Exercise inputs
###
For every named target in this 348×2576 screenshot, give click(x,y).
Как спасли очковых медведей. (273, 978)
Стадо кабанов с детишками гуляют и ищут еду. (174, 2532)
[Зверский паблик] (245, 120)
###
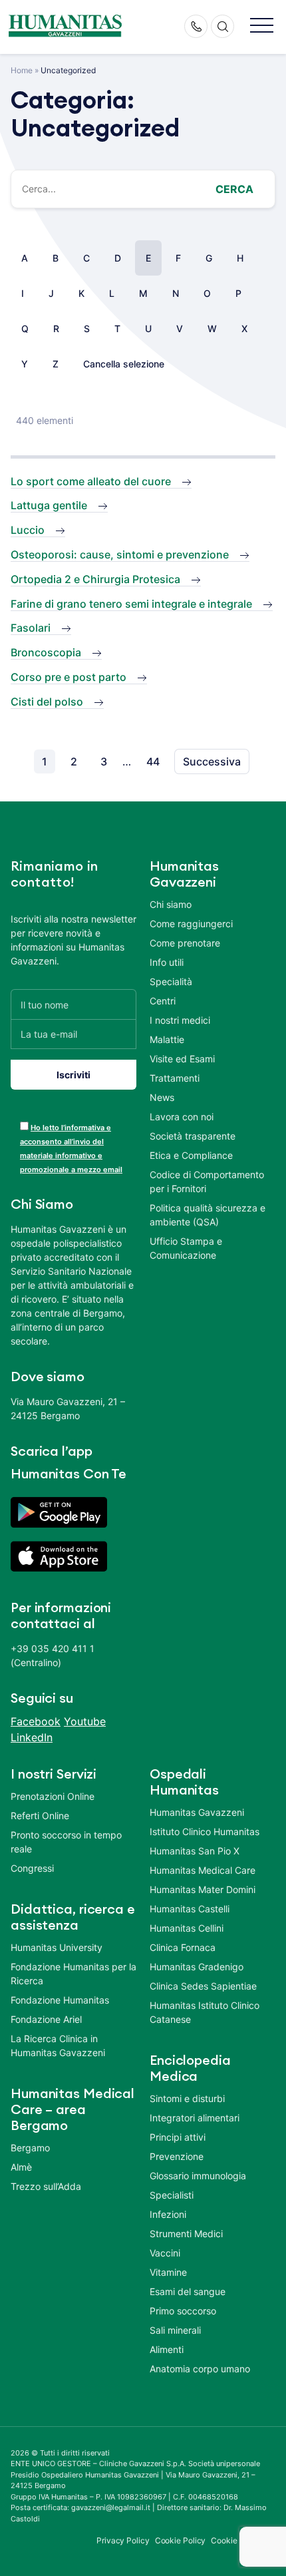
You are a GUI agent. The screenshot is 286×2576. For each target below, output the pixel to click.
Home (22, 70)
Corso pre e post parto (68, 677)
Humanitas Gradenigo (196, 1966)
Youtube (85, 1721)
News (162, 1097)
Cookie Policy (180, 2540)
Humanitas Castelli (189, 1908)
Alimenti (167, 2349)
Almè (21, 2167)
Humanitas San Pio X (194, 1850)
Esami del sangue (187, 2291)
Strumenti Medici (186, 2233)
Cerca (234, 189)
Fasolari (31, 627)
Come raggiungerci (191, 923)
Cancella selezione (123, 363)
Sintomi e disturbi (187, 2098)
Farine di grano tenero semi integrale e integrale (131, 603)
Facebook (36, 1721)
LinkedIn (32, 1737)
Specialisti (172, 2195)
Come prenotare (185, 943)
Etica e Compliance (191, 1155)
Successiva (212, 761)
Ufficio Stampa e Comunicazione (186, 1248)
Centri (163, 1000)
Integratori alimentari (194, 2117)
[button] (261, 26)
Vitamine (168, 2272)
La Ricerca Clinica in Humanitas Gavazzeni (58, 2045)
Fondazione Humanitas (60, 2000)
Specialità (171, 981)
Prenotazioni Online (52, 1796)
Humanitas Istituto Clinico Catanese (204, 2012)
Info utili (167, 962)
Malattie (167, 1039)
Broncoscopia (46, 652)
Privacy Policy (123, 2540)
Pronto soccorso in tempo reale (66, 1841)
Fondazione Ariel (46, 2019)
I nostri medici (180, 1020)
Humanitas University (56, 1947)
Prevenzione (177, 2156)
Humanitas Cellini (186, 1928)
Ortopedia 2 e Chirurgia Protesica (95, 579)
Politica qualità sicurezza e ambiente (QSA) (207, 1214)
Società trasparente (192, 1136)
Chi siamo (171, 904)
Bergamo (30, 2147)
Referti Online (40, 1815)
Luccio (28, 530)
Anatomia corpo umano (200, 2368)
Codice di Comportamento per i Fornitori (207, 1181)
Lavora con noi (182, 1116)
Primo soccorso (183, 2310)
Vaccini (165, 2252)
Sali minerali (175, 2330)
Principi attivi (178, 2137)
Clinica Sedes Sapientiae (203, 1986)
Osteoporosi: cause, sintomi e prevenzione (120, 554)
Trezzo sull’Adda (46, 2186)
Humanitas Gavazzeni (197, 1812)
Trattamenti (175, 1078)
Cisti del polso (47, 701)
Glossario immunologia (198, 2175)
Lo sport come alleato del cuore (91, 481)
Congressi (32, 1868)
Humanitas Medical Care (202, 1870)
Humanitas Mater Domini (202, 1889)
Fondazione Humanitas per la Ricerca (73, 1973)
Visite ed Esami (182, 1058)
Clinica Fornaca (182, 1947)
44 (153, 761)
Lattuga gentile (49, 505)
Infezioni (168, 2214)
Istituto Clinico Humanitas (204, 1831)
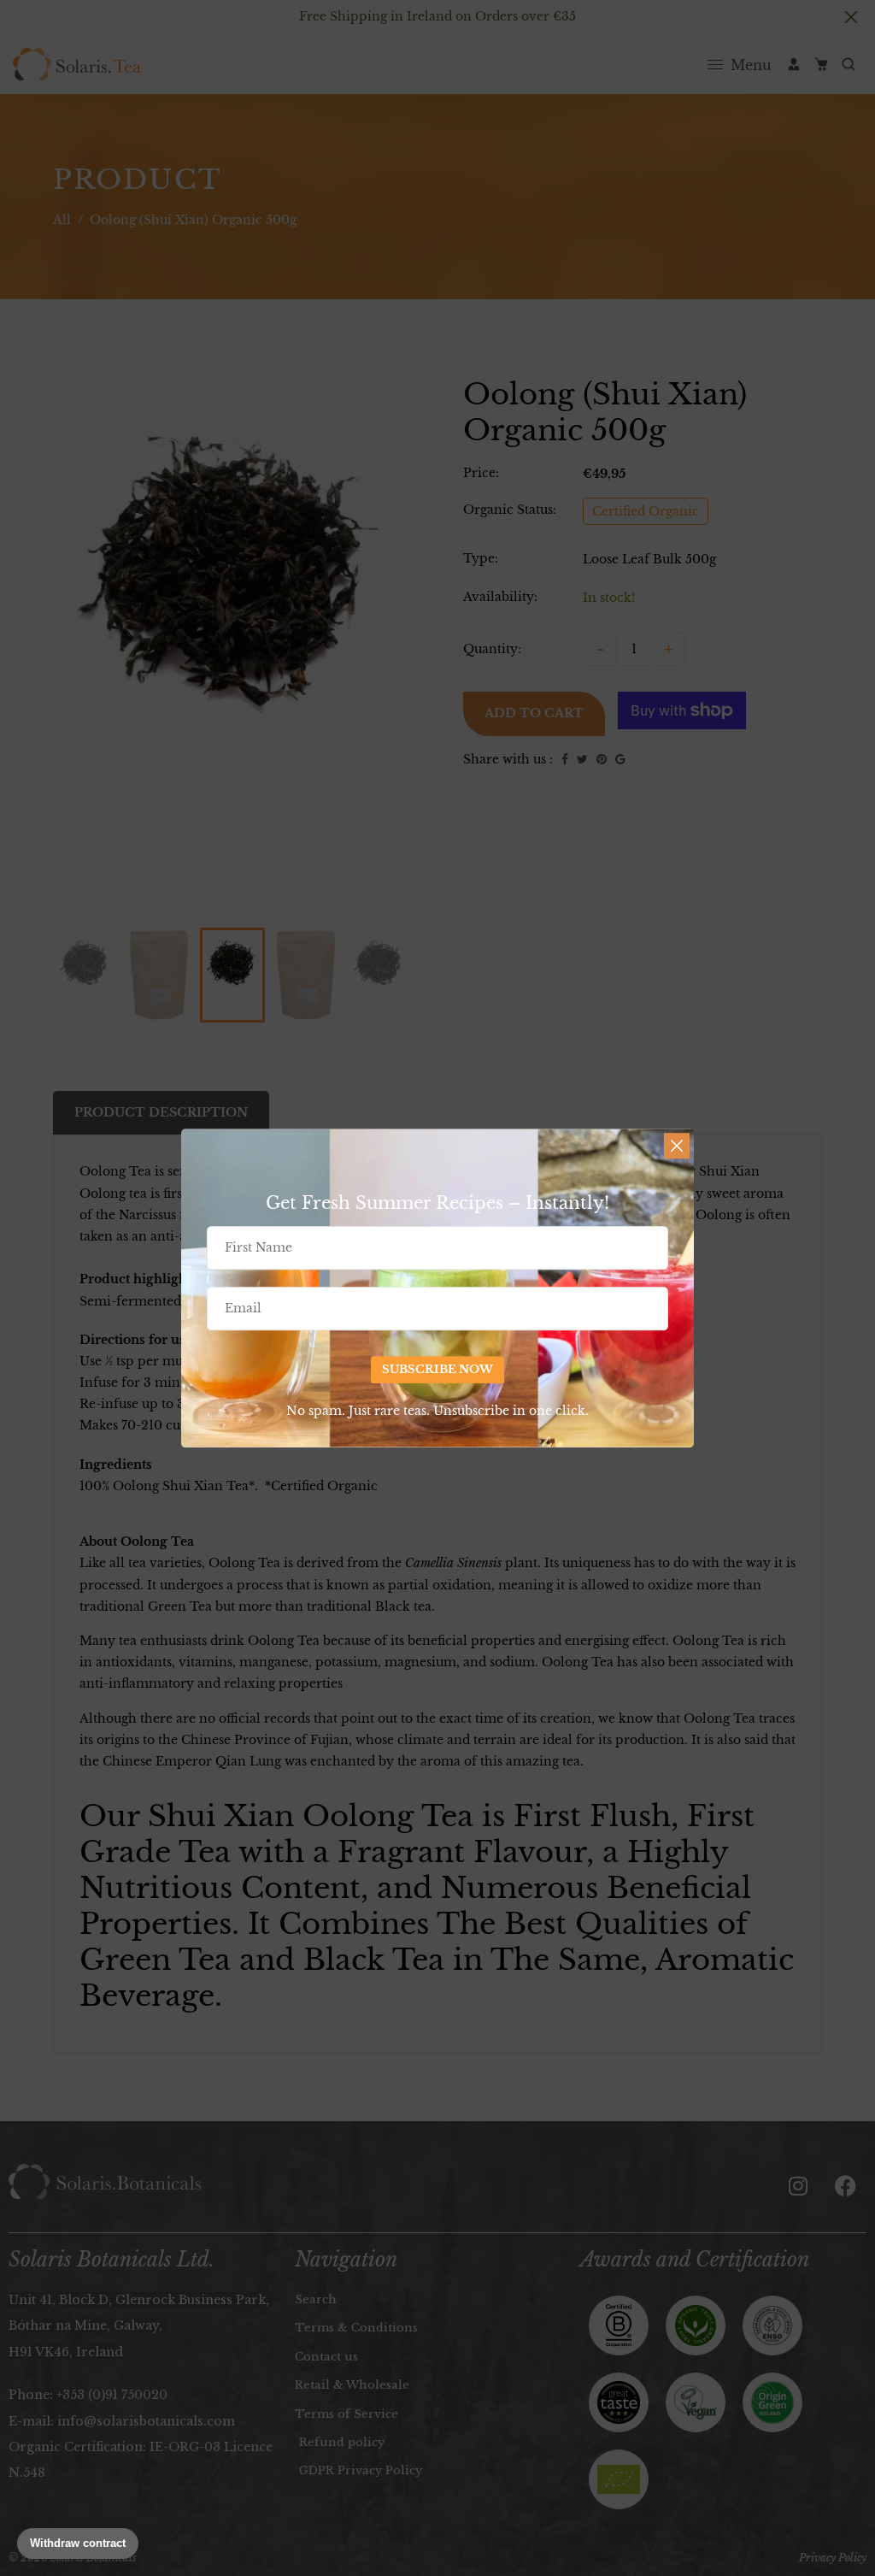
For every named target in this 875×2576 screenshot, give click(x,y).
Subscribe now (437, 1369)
###
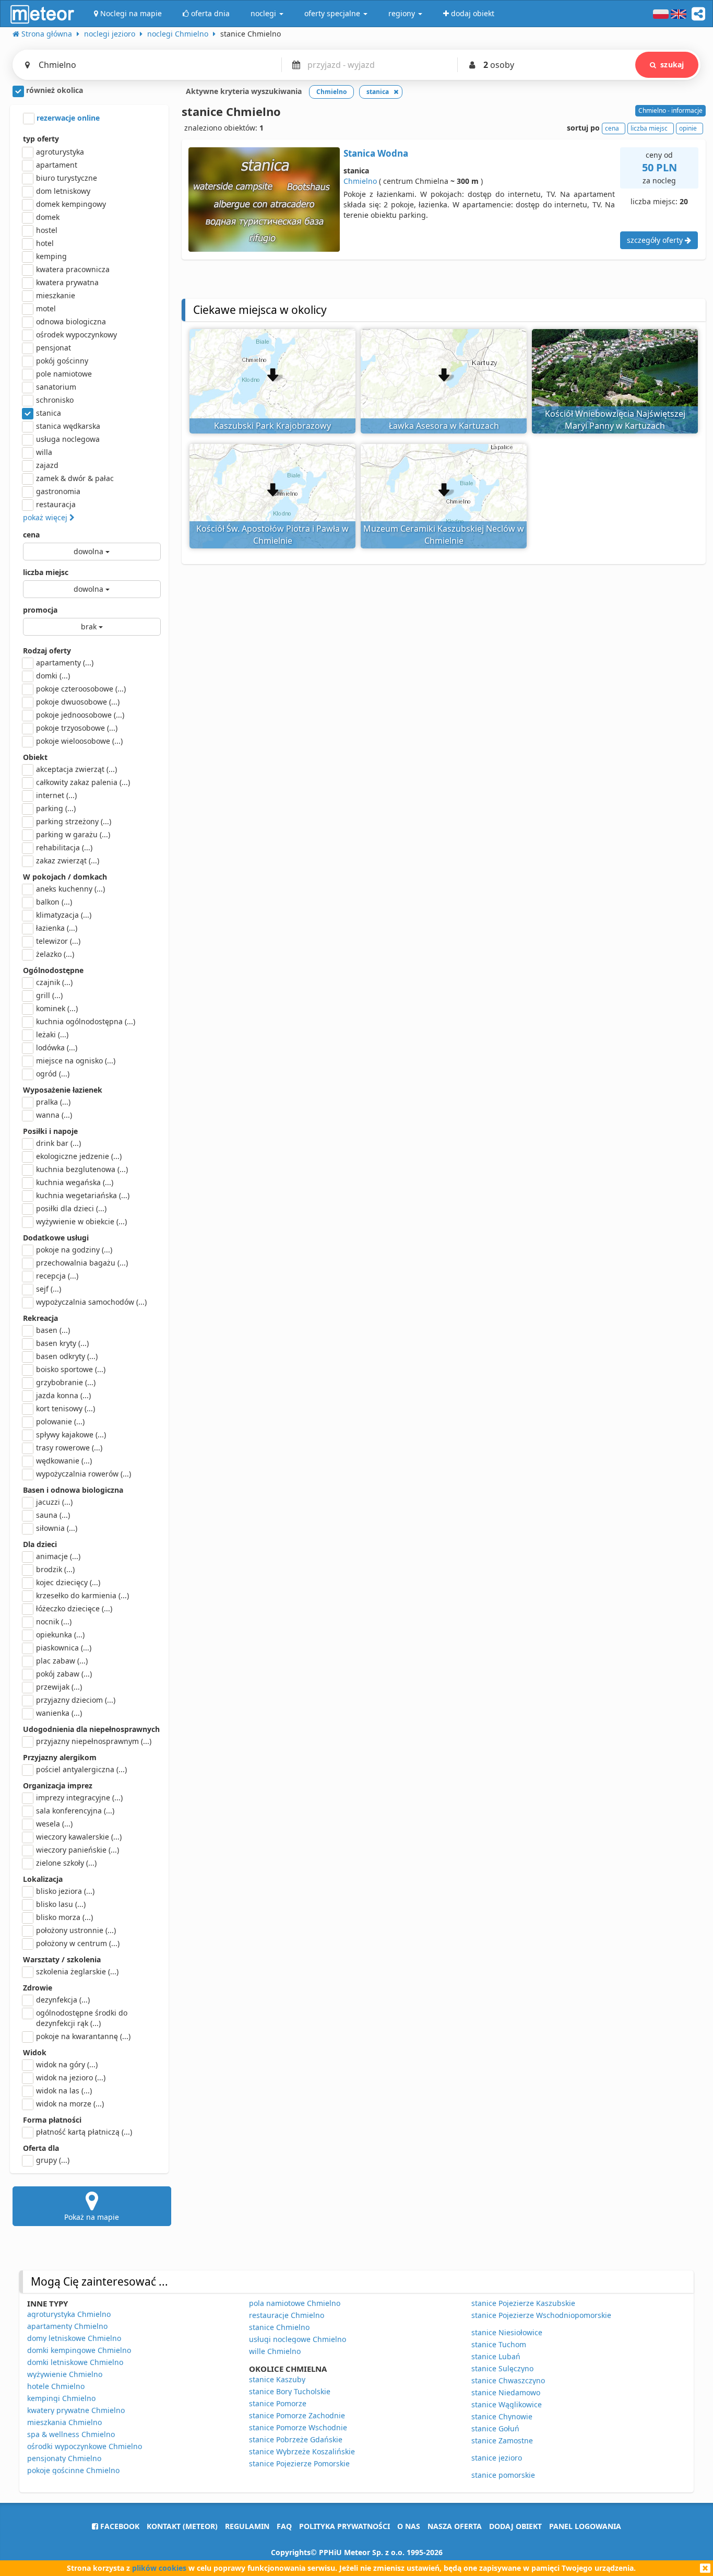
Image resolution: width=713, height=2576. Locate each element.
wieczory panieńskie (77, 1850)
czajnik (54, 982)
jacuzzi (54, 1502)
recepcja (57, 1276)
###
Task brief
Would you retype the lines above from the one with "Humanitas Istituto Clinico" down to the one with "Lavora con noi (182, 1116)", word for word, both ends included and no other lines?

Result of the task
Humanitas Istituto Clinico Catanese (204, 2012)
Info utili (167, 962)
Malattie (167, 1039)
Broncoscopia (46, 652)
Privacy Policy (123, 2540)
Pronto soccorso in tempo reale (66, 1841)
Fondazione Ariel (46, 2019)
I nostri medici (180, 1020)
Humanitas University (56, 1947)
Prevenzione (177, 2156)
Humanitas Cellini (186, 1928)
Ortopedia 2 e Chirurgia Protesica (95, 579)
Politica qualità sicurezza e ambiente (QSA) (207, 1214)
Società trasparente (192, 1136)
Chi siamo (171, 904)
Bergamo (30, 2147)
Referti Online (40, 1815)
Luccio (28, 530)
Anatomia corpo umano (200, 2368)
Codice di Comportamento per i Fornitori (207, 1181)
Lavora con noi (182, 1116)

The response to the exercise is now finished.